"One Girl from India" image by Arian Zwegers
The United Nations has declared that Oct. 11 is the "International Day of the Girl".My latest DeHaan Services
blog post, "First International Day of the Girl at Yonge-Dundas Square
", gives further details and points to the official web site."Plan Canada", a descendant of
"Plan International" (once "Foster Parents Plan International"), is organizing the event, which mixes free entertainment with fund-raising and a touch of shopping.
Publicity for my "International Day of the Girl" Article
One Charitable Writing Tip
Today's writing tip involves the use of web-sourced images.
I may, or may not, have stressed the importance of using images lawfully.
I've used Flickr's "Advanced Search" option for the vast majority of the images in my articles, taking care to select "Only search within Creative Commons licensed content" plus "Find content to use commercially".
Then I also right-click the image to find the terms. Generally "attribution" and "commercial" are shown, and sometimes "may (or may not) modify" is included.
Today I kept finding very suitable pictures by one photographer who also had a license stipulation in the right-hand margin, pointing to the Getty licensing agent.
That's fine; if I had a budget and lead time for my article, I might well have used that image.
As it was, I respectfully searched anew.
The writing tip is to be sure that you have the right to use the image before you copy it into your article. It's especially important if you want to write about such angels of charity as "Plan Canada" who organized the Toronto "Day of the Girl" event at Yonge-Dundas Square.
"A View from the North York Centre in Toronto" image by Elliott Chapin
Promoting My Second Canadian Thanksgiving Article
A Double Writing Tip
To make up for a lack of creativity this late at night, let me recycle a double writing tip.

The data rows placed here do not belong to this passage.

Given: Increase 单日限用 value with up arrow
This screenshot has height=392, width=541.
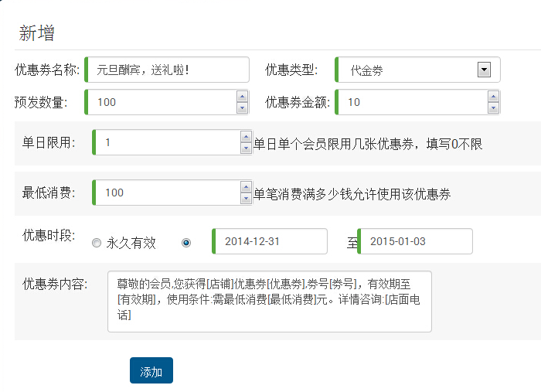Looking at the screenshot, I should [x=247, y=136].
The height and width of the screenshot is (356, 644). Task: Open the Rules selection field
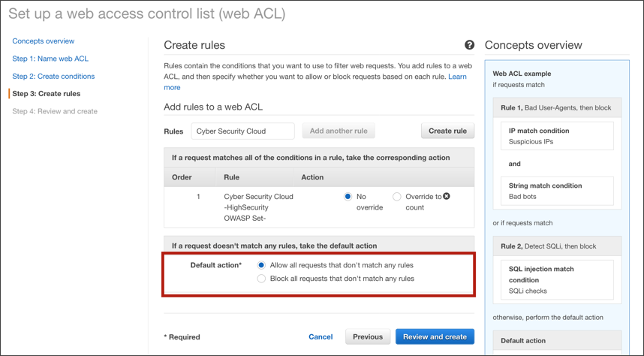[x=242, y=131]
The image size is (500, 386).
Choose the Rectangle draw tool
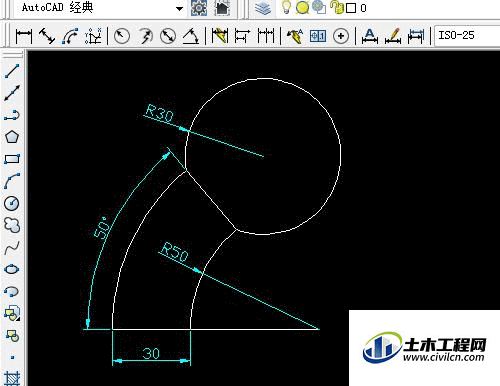(x=12, y=159)
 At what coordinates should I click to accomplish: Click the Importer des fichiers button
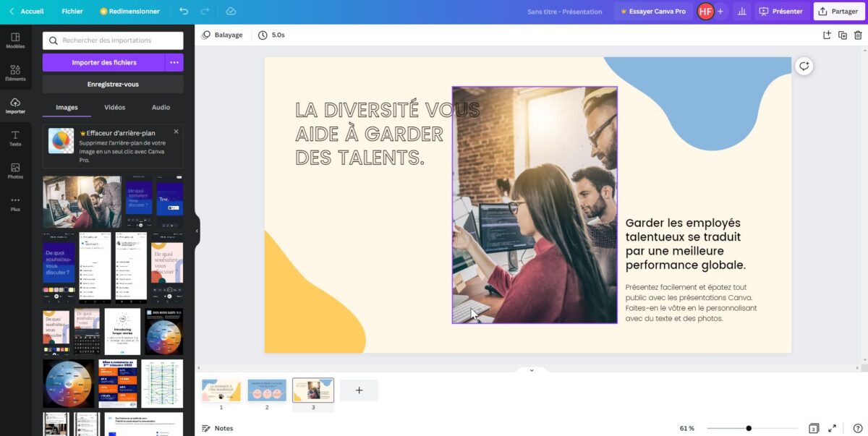tap(104, 62)
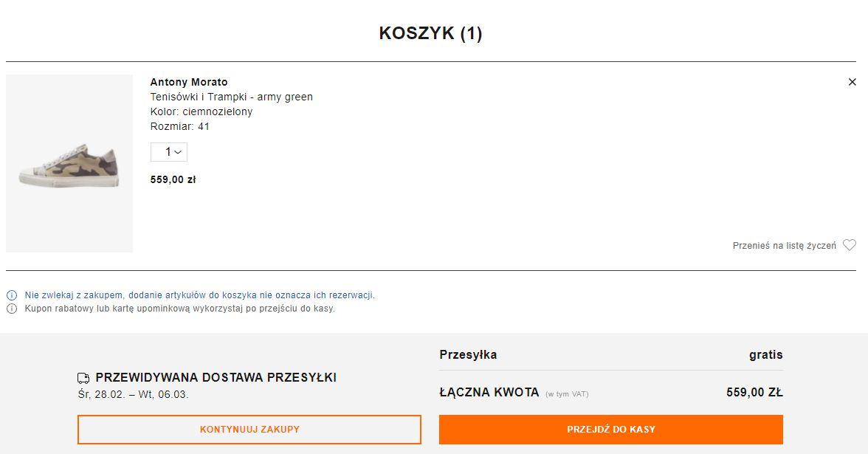
Task: Click the "Łączna kwota" total label
Action: pyautogui.click(x=489, y=393)
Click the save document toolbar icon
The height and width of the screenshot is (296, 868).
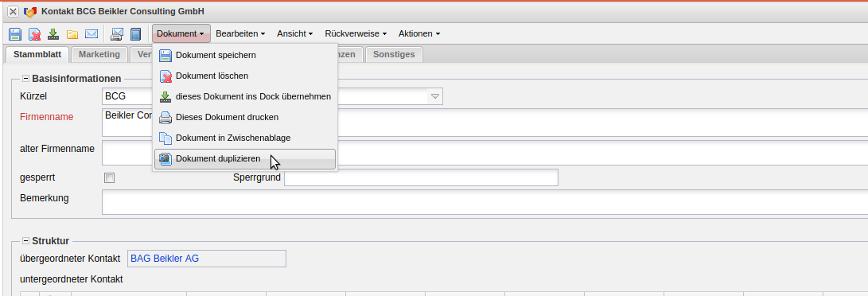15,34
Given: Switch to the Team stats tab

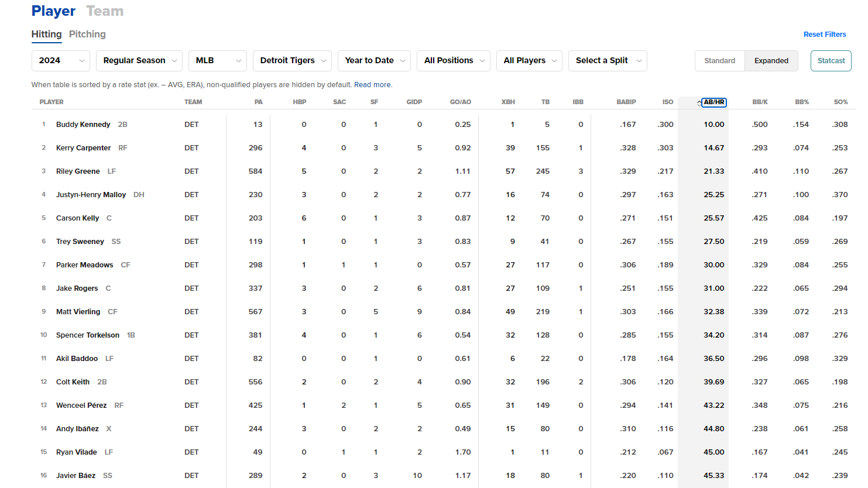Looking at the screenshot, I should coord(105,11).
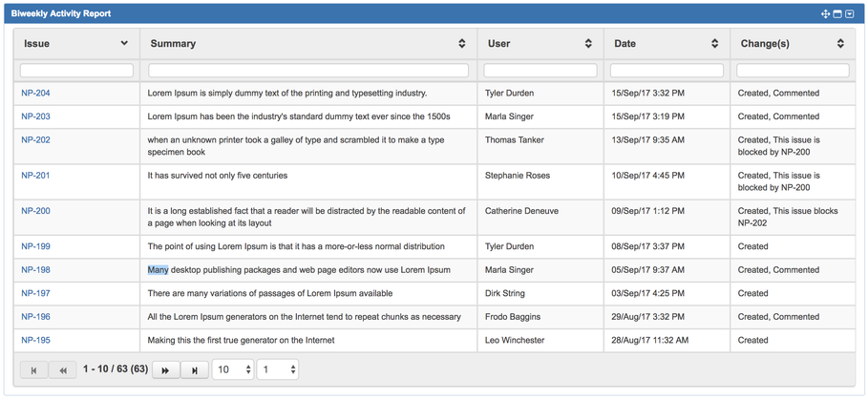Open issue NP-195 link
Image resolution: width=868 pixels, height=400 pixels.
(x=35, y=340)
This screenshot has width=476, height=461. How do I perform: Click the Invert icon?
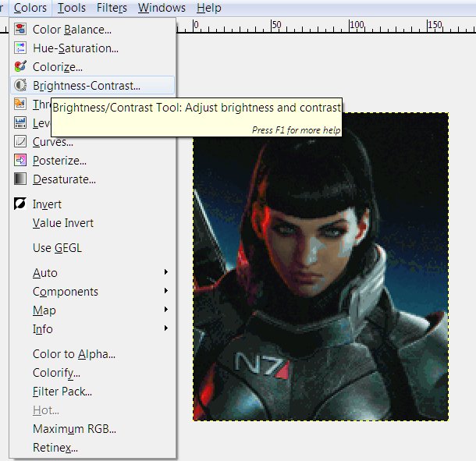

Once again, I've written about a pair of Toronto events. They are linked by geography, being in north Toronto rather than on southerly Queen's Quay. Plus, these events are linked as food-oriented, since they are set in the kitchen and dining rooms of their respective venues. (Yesterday's article was about events at two neighbouring sites).
Also, I've re-used an image from a much earlier article. I'd considered my stand-by of creating a map for these venues, but there is not much need once I explain that Gibson House is near the North York Centre. By the way, I had another map available for the Black Creek Pioneer Village site. Now that location truly deserves a map.
Today was busy for me, so I had to save time where it made sense. As well, it's Thursday so the weekend is fast approaching; and so I needed to get this article onto the Web while I can. That excuses the re-use of perfectly helpful images for my current article about options for the Canadian Thanksgiving weekend in Toronto north.
"Map to Harbourfront Centre and PawsWay in Toronto" image by Mike DeHaan from Google Maps
I felt fortunate to find and share two free Toronto venues that are practically neighbours for the upcoming 2012 Canadian Thanksgiving weekend.
"2 Free Events for Thanksgiving 2012 on Queen's Quay in Toronto
" highlights Harbourfront Centre
's "Harbour Kids" for those under the age of 12; and PawsWay
's "Woofjocks Canine Performance Team" dog show.My article includes links to their official sites, as well as
an older meditation I'd published at Suite 101 called "I Have Problems with Giving Thanks at Thanksgiving
". Surely this seasonal holiday deserves some personal thought about its meaning, rather than simply racing to visit relatives and dine in celebration of the harvest.
Promoting Canadian Thanksgiving 2012 at Queen's Quay in Toronto
A Thankful Writing Tip
Today's writing tip praises the ability to use coincidence in an article.
Specifically, I'd checked Harbourfront Centre's site to learn what they were doing for Canadian Thanksgiving 2012.
Then I researched what the City of Toronto offered for this same holiday weekend. To my delight, the PawsWay event was listed there, as well as several other festivities.
I knew that PawsWay is on Queen's Quay in downtown Toronto because it's on one of my favourite routes for my long training runs.
Rather than combine even more events into one messy stew of miscellany, I decided to present one article with a sharp focus. People can experience both free events in one trip downtown, or return again and again if they so choose.
I might yet write about another autumn Toronto event that celebrates Thanksgiving for this weekend, but today's single article makes a much tidier package.
It may be a coincidence that these events "coincide" in geography as well as in the calendar; but as a writer, it's a good thing to take advantage of this opportunity to write about two separate, free Canadian Thanksgiving events in Toronto that are good neighbours.